▶ _Provided entries_:
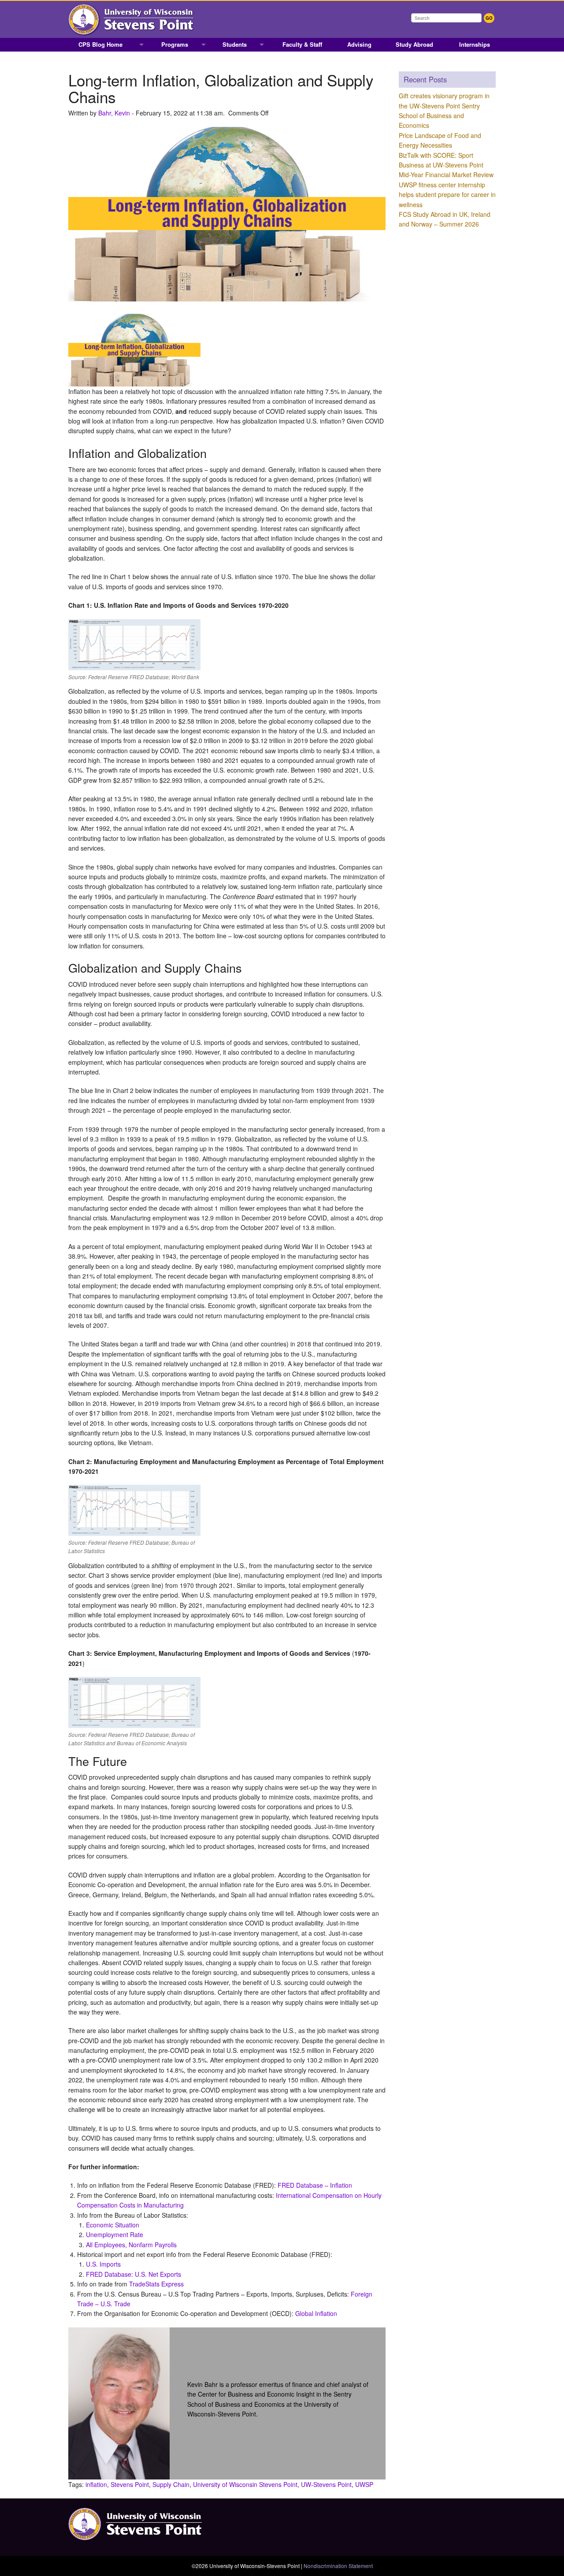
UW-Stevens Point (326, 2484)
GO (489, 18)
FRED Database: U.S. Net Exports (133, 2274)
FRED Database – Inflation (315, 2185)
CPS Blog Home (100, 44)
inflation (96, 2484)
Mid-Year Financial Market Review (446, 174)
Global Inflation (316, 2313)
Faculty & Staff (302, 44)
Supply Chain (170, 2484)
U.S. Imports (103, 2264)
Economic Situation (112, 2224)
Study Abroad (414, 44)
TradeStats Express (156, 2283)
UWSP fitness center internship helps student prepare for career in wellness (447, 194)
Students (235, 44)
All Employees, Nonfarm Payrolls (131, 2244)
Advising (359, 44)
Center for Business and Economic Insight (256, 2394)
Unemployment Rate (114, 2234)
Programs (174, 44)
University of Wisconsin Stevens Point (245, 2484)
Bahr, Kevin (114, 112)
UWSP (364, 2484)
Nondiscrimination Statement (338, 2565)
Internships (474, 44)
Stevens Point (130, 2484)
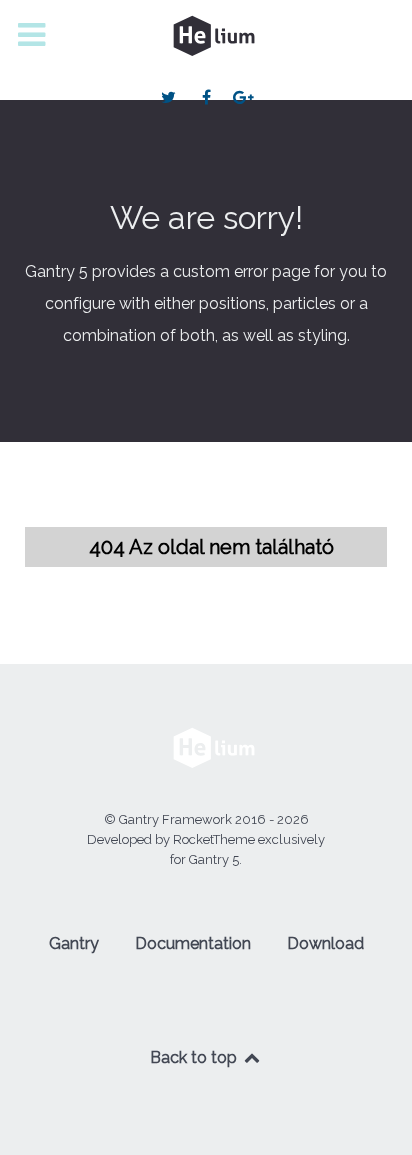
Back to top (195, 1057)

▶ _Exercise details_:
What is wanted is a word-for-word restatement of the entries, without their images.

▶ _Written answer_:
UW-Stevens Point (326, 2484)
GO (489, 18)
FRED Database: U.S. Net Exports (133, 2274)
FRED Database – Inflation (315, 2185)
CPS Blog Home (100, 44)
inflation (96, 2484)
Mid-Year Financial Market Review (446, 174)
Global Inflation (316, 2313)
Faculty & Staff (302, 44)
Supply Chain (170, 2484)
U.S. Imports (103, 2264)
Economic Situation (112, 2224)
Study Abroad (414, 44)
TradeStats Express (156, 2283)
UWSP fitness center internship helps student prepare for career in wellness (447, 194)
Students (235, 44)
All Employees, Nonfarm Payrolls (131, 2244)
Advising (359, 44)
Center for Business and Economic Insight (256, 2394)
Unemployment Rate (114, 2234)
Programs (174, 44)
University of Wisconsin Stevens Point (245, 2484)
Bahr, Kevin (114, 112)
UWSP (364, 2484)
Nondiscrimination Statement (338, 2565)
Internships (474, 44)
Stevens Point (130, 2484)
Back to top (195, 1057)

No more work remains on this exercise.